§ **Excerpt to read**:
============

What do Einstein, Mozart, Walt Disney, Brie Larson and many other talented and successful people have in common? The experience of being stuck — of being mired in a rut and struggling to accomplish. Here, NYU professor Adam Alter provides a detailed, actionable, and fascinating blueprint for how to get out of the rut. Be sure to listen and learn.

“Colossal talents have experienced the same kinds of procrastination and productivity issues the rest of us do.”

Transcript

3 Takeaways Podcast Transcript

Lynn Thoman

(https://www.3takeaways.com/)

 

Ep. 207: What Einstein and Brie Larson Have in Common 

This transcript was auto-generated. Please forgive any errors.


Clip from the movie Captain Marvel: What did you do to me? Now we're just after a little information. What did you put in my head? Nothing that wasn't already there. But those aren't my memories. Yeah, it's like a bad trip in there. I'm not surprised you can't keep it straight. I really did a number on you. Enough of your mind games. What do you want?

Lynn Thoman: That was Brie Larson in a scene from the 2019 blockbuster movie Captain Marvel. Brie Larson's acting career is like a fairy tale. She was born in California, was homeschooled by her parents, and then had a precocious start in acting, appearing in brief TV roles before winning the highest award in acting, the Academy Award for Best Actress, as well as 70 or so other awards, including an Oscar, a Golden Globe Award, a Primetime Emmy Award, and, of course, being selected for the title role in Marvel's blockbuster movie Captain Marvel.

Brie Larson is the embodiment of acting success. She has the awards, the fame, the money, the critical acclaim, and the list of credits, but her fairy tale success story is just that, a story.

============

§ **Element and text location data**:
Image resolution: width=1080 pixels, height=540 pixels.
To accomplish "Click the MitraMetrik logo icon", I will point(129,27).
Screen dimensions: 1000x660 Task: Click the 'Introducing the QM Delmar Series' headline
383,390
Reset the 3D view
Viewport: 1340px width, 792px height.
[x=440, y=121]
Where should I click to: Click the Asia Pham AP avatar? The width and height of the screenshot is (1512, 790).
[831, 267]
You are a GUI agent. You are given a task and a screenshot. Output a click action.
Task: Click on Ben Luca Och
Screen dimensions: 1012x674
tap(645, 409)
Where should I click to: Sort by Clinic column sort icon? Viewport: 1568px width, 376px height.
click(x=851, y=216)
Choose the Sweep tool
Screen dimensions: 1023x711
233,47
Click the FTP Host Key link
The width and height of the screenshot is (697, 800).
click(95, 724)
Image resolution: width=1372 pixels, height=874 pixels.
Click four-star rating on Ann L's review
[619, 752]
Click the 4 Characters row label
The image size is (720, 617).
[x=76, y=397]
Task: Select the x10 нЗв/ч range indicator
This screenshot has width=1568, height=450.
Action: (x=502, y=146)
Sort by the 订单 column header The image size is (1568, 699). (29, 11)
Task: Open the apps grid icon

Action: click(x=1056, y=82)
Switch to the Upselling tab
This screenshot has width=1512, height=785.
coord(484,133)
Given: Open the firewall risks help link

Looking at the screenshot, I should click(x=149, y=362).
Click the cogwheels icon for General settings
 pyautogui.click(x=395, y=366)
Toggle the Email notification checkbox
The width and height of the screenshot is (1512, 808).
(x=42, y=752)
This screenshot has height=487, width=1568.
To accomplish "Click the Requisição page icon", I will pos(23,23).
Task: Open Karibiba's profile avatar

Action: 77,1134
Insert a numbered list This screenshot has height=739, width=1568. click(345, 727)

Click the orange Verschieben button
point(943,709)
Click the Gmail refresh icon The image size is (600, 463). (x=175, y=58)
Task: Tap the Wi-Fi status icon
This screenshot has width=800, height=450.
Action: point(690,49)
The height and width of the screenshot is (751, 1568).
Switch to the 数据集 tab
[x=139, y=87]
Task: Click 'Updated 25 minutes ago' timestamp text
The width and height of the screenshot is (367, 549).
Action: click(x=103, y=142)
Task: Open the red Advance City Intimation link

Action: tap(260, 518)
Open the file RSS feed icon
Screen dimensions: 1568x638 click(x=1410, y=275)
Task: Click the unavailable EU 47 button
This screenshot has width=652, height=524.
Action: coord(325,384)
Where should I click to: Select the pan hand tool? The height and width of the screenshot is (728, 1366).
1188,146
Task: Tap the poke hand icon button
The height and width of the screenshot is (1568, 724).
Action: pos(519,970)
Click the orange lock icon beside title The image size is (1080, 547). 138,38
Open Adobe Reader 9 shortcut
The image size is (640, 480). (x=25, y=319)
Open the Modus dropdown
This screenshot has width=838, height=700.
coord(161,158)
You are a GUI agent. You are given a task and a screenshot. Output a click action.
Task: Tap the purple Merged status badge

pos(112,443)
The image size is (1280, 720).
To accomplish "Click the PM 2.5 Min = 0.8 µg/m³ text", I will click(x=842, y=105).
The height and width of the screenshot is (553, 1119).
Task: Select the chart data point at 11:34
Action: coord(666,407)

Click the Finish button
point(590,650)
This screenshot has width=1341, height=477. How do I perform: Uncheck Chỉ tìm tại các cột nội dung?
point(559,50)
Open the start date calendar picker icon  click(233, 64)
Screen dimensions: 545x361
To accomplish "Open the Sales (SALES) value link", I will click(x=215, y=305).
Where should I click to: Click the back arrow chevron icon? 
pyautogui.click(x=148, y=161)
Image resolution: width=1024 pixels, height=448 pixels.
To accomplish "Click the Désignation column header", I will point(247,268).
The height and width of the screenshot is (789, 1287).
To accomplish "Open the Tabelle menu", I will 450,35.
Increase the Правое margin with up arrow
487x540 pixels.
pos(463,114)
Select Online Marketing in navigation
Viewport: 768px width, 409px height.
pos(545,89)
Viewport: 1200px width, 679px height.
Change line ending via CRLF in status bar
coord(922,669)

============

Continue the podcast transcript about Brie Larson and being stuck, picking up right after its final sentence.

The problem with the story is that it ignores her two decades of frustration and disappointment and her thousands of failed auditions. It turns out that her path to success, as well as the path to success for many others, is very different from what we imagine. What does the path to success look like and what does it actually take to breakthrough?

Hi, everyone. I'm Lynn Thoman, and this is 3 Takeaways. On 3 Takeaways, I talk with some of the world's best thinkers, business leaders, writers, politicians, newsmakers, and scientists. Each episode ends with three key takeaways to help us understand the world and maybe even ourselves a little better. 

Lynn Thoman: Today, I'm excited to be with NYU professor, Adam Alter.  Adam was fascinated by Brie Larson’s story and studied what the path to success actually looks like and what it takes to breakthrough. I'm excited to find out what he has learned. His new book is Anatomy of a Breakthrough. Welcome Adam, and thanks so much for joining 3 Takeaways today.

Adam Alter: Thanks for having me, Lynn.  

LT: It is my pleasure. We are all familiar with amazing success stories, but the truth you've found is very different from our image of successful people. Can you tell us about that? 

AA: Yeah, it's very clear to us that we face all sorts of hardships in our own lives and that we face a lot of headwinds and that our own success has come often through a mix of luck and hard work, but it's much harder to perceive that in other people. And so, one of the things I do is I start by talking about how opaque headwinds are and challenges are. And so, as a result of that, unless you dig very deeply, it's hard to see that other people who are successful have faced a lot of challenges along the way.

So, it gives us this very skewed, asymmetric biased portrait of what it means to be successful. We tend to believe that other people have a much easier time of it than we do. I talk about this, about athletes, about musicians, about actors, scientists, all sorts of people in different walks of life, that in general, it is very hard for us to see what they are struggling with.

LT: So, people as diverse as Albert Einstein or Mozart, they both struggled? 

AA: Yeah, they didn't struggle all the time, but they had long periods where they struggled. And those are the periods that are invisible to us. 

We don't read that much about them.

There are some really interesting stories of, for example, Einstein had long periods of time where he felt completely exhausted by his work and he would lie on his back on a bed, looking up at the ceiling for sometimes hours at a time until he got unstuck. And he gave himself the license to do that, to just spend these long hours of time not doing very much. And obviously the bursts of productivity he had were phenomenal and it was worth that time.

But had he not given himself that time to relax and rest, he may not have been able to produce the incredible works he did.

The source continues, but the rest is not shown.